__STATED EXERCISE__. Reproduce the records below word for word, omitting the pictures.

__DATA IN THIS EXERCISE__.

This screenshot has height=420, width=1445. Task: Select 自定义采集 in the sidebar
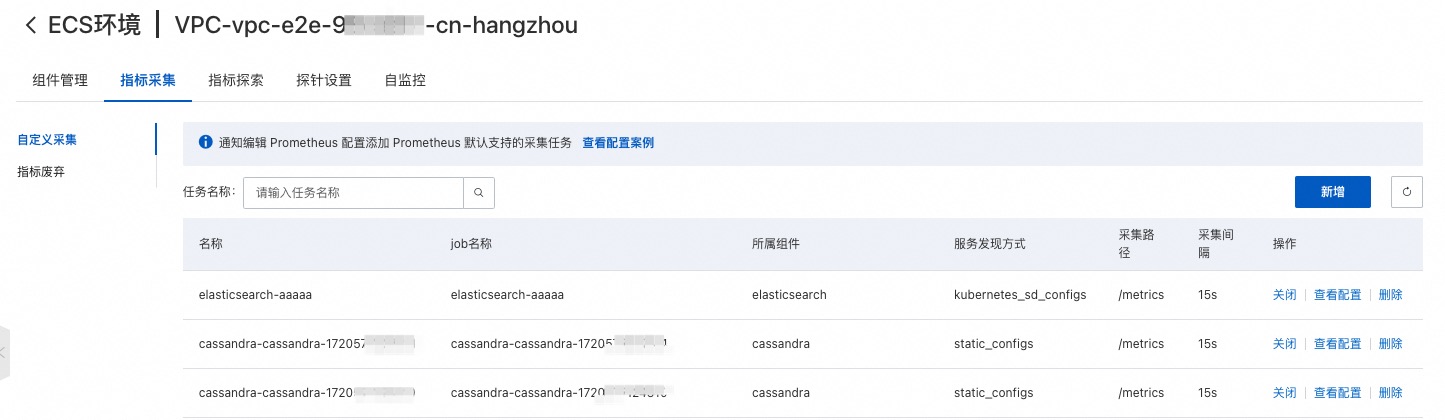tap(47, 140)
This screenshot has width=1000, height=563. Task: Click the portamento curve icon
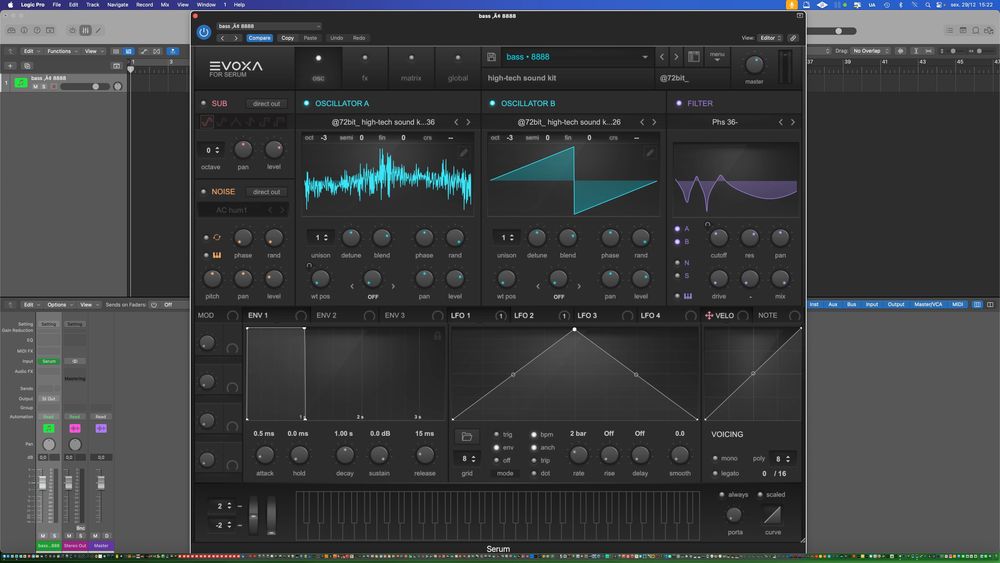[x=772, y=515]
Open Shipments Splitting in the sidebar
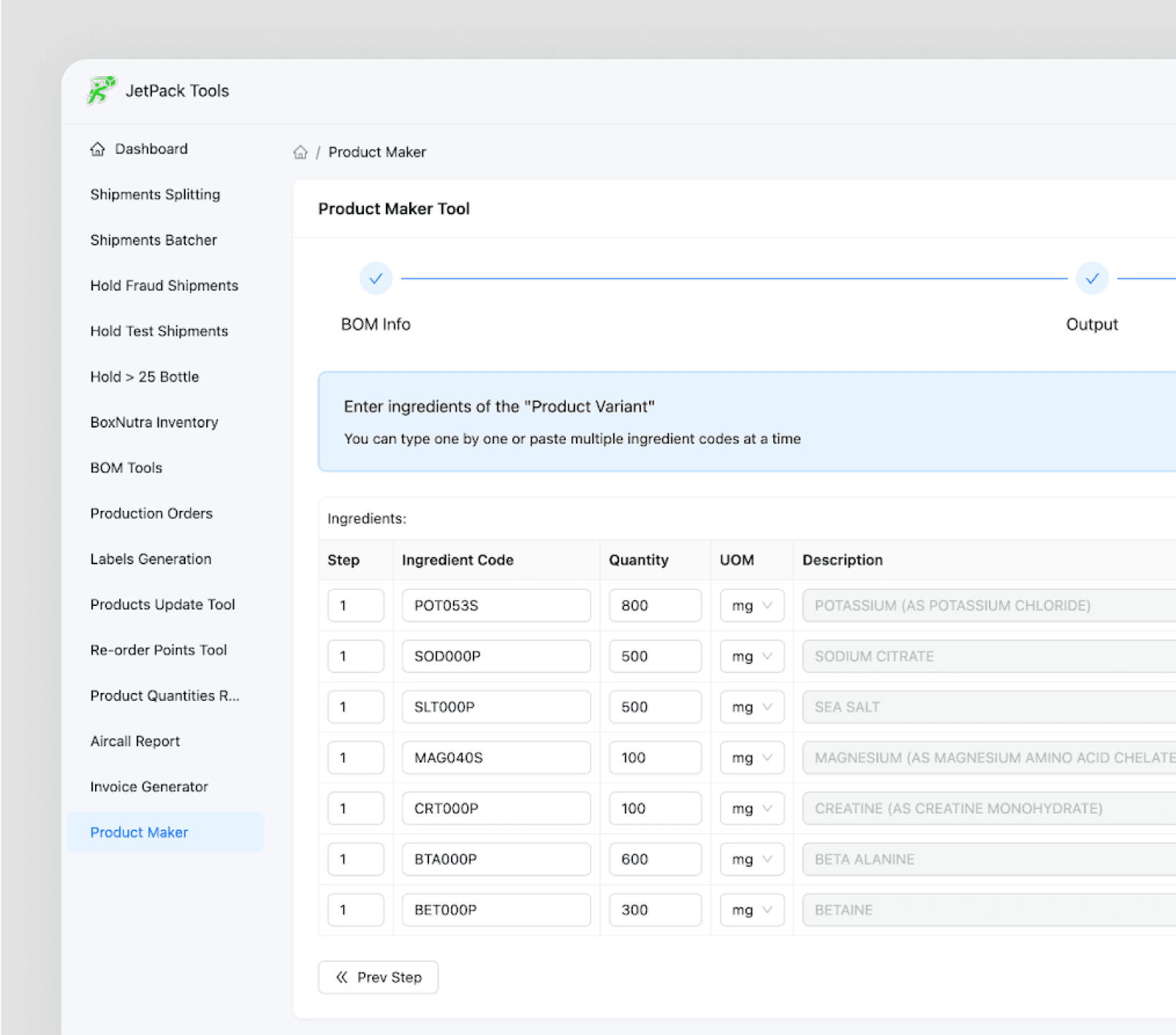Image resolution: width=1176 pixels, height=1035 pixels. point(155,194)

__RESPONSE TO THE TASK__.
This screenshot has height=420, width=1445. Task: Select 自定义采集 in the sidebar
tap(47, 140)
This screenshot has width=1000, height=563. Task: Click the portamento curve icon
[x=772, y=515]
Open Shipments Splitting in the sidebar
Image resolution: width=1176 pixels, height=1035 pixels. point(155,194)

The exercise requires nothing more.